--- START ---

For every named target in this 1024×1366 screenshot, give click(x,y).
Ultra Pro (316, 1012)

--- END ---
--- START ---

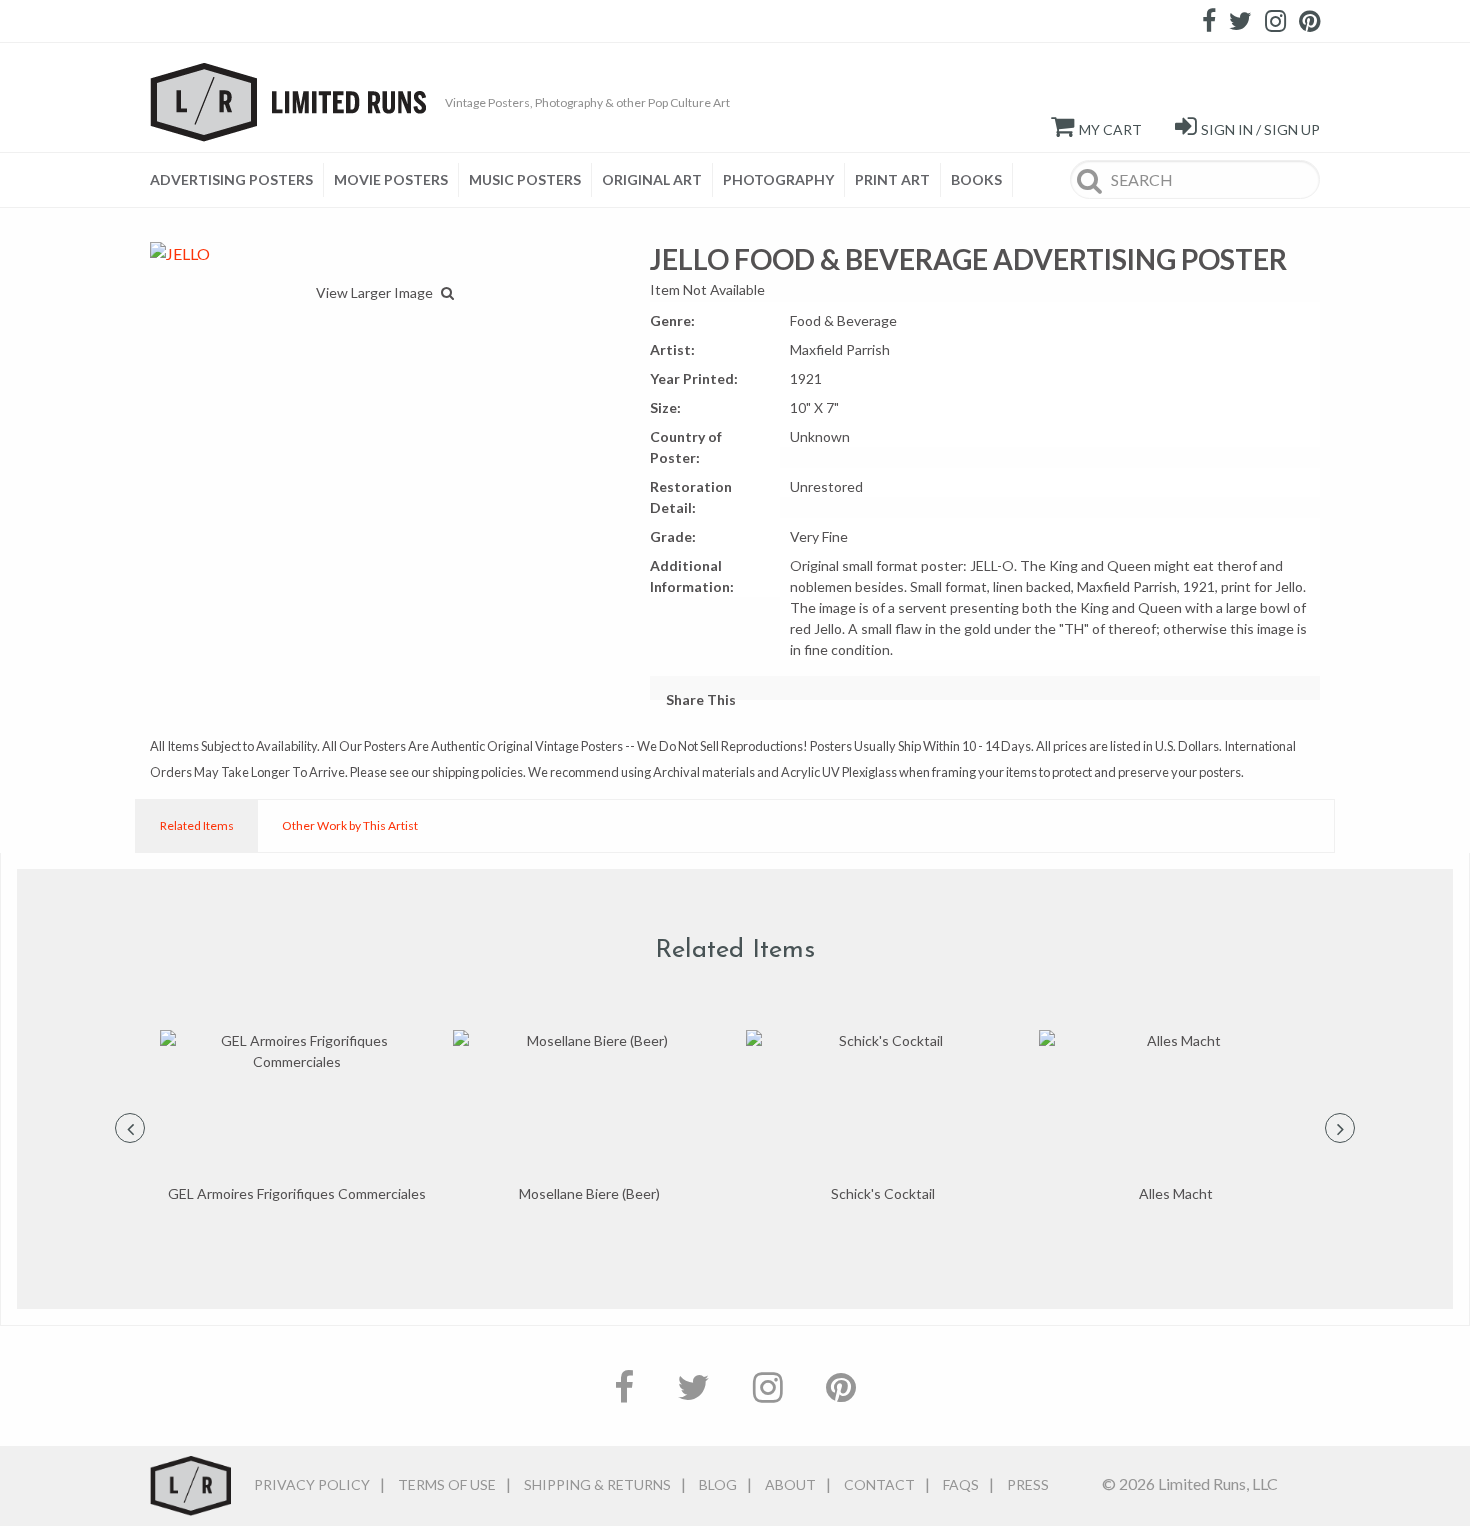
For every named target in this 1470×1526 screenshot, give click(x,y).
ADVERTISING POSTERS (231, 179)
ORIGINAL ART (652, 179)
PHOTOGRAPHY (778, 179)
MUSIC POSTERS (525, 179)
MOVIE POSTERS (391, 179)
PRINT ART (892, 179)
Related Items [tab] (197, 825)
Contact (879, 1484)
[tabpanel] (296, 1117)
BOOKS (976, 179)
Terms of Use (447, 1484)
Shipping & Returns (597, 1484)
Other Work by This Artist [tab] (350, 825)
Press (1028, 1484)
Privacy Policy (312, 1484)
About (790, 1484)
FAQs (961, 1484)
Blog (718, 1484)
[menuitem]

--- END ---

▶ [Problem to work on]: Please output exactly the lines between the one holding "For every named target in this 1024×1366" and the one holding "Ultra Pro (316, 1012)" in the records above, inclusive, and nothing more.

▶ [Finished exercise]:
For every named target in this 1024×1366 screenshot, give click(x,y).
Ultra Pro (316, 1012)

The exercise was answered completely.